Wallende Gewänder, grelle Farben, sinnliche Düfte dominierten bei den zahlreichen Fans Youssou N'Dours, einer weit über die Musik hinaus wirkenden Ikone der senegalesischen Kultur. Mit seiner Mitwirkung im preisgekrönten Film „Retour à Gorée“, einer Reise zur Insel Gorée, ein Ausgangspunkt des Sklavenhandels, legte er 2006 den Finger in eine Wunde, die noch lange nicht heilen wird. Schon zu Beginn seiner Karriere hat er sich intensiv für die Abschaffung der Apartheid in Südafrika eingesetzt. 2012 strebte er an, Präsident des Senegal zu werden, scheiterte aber in den Vorwahlen. Jetzt dient er seinem Land als Kulturminister.
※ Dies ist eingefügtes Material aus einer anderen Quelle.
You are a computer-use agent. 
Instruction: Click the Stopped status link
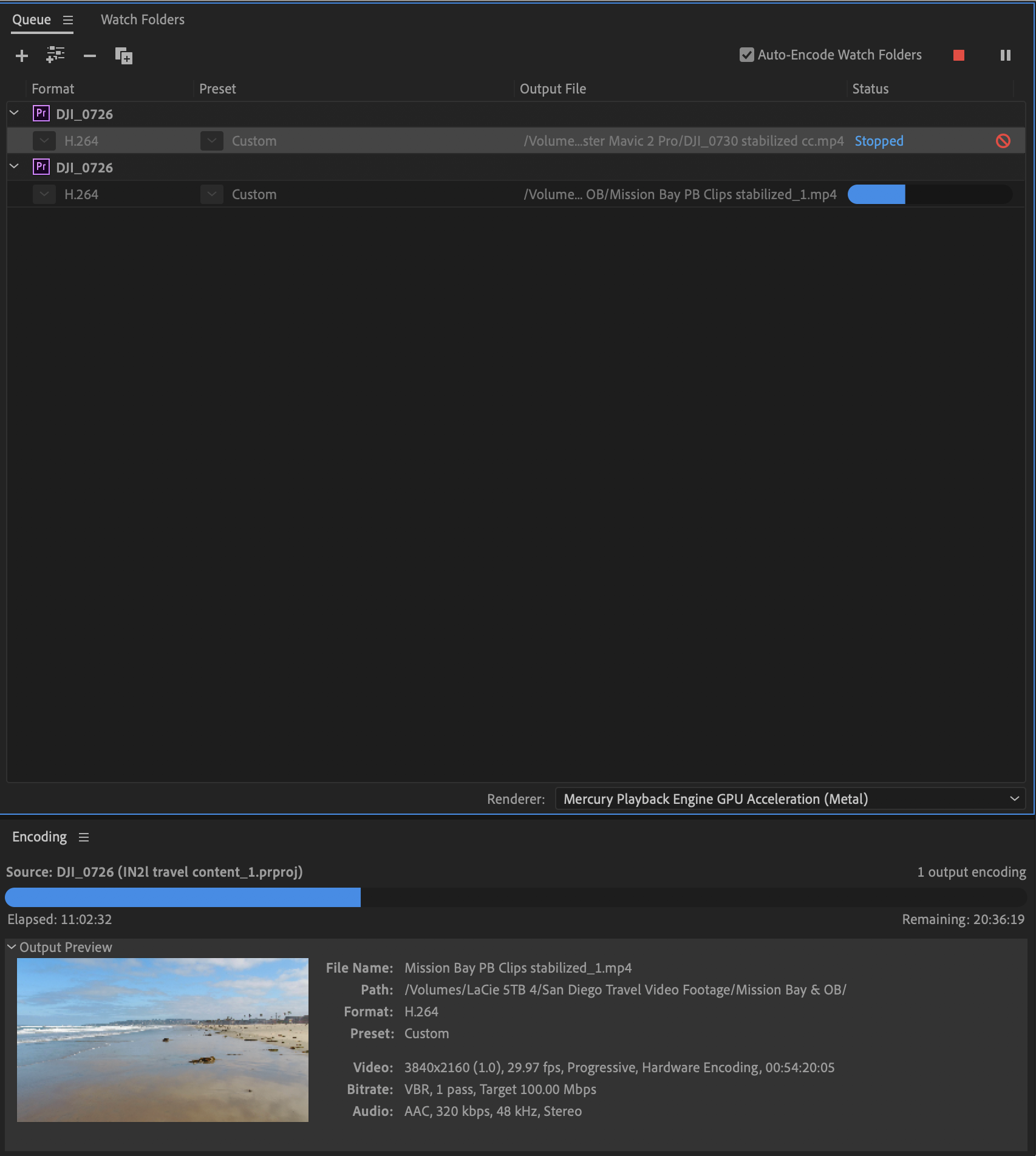coord(878,140)
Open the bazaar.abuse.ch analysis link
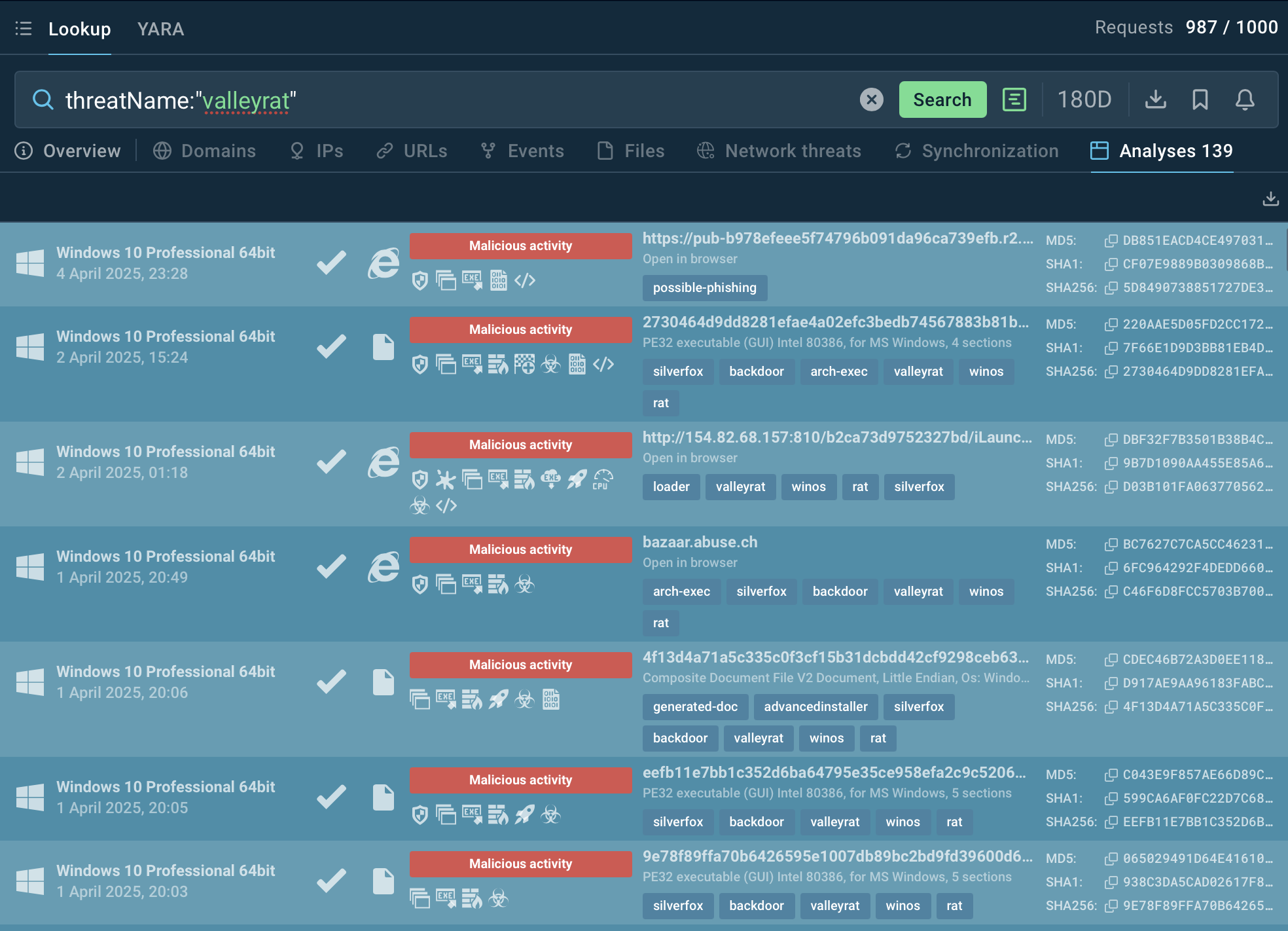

Trotzdem nimmt er immer noch großartige Alben auf. Im Vorjahr kam „Africa Rekk“ heraus, das mit Liedern wie „Gorée“ und „Exodus“ einmal mehr explizit politisch ist. Seinen Abend im großen Saal des Wiener Konzerthauses gestaltete er, angetreten mit der 14-köpfigen Formation „Le Super Ètoile de Dakar“, mit Schwerpunkt auf der Leichtigkeit des Seins. Vertrackte Rhythmen, delikate Gitarrenlicks und klobige, für manchen Mitteleuropäer gewöhnungsbedürftige Keyboardsounds wummerten hinter N'Dours elektrisierendem Gesang. Mit dem wild rappelnden „Set“, der Titelnummer eines seiner Popalben, die er mit westlichen Musikern wie Coldplay und Daniel Lanois 1990 aufgenommen hat, begann der Reigen. Die meisten hielt es nicht lang auf ihren Sitzen, man tastete sich bald tanzend und filmend in Richtung des Idols.

Liebenswerte Anarchie

So entwickelte sich eine liebenswerte Anarchie im Saal, die man so nicht gewöhnt ist von diesem hehren Tempel der Kunst. Die Dämme brachen endgültig, als der wie ein Hohepriester agierende N'Dour „Africa Dream Again“ anstimmte. „7 Seconds“, sein 1994 gemeinsam mit Neneh Cherry gesungener Welthit heizte die Ekstase weiter an. „Money Money“ vom aktuellen Album war etwas zu simpel, das sublime „Serin Fallu“ dafür unzweifelhaft Höhepunkt der ausgelassenen Vorstellung. Hier sang N'Dour über die Werte, die vom Dichter Leopold Sedar Senghor, von 1960 bis 1980 erster Präsident des Senegal, ausgegeben wurden. In seiner Gabe, hohe Kunst und hohe Politik zu verbinden, ist er sicher ein Vorbild N'Dours. Ausufernde Musikalität, akrobatische Einlagen, politische Sentenzen – Afrika zeigte sich an diesem Abend von seiner besten Seite.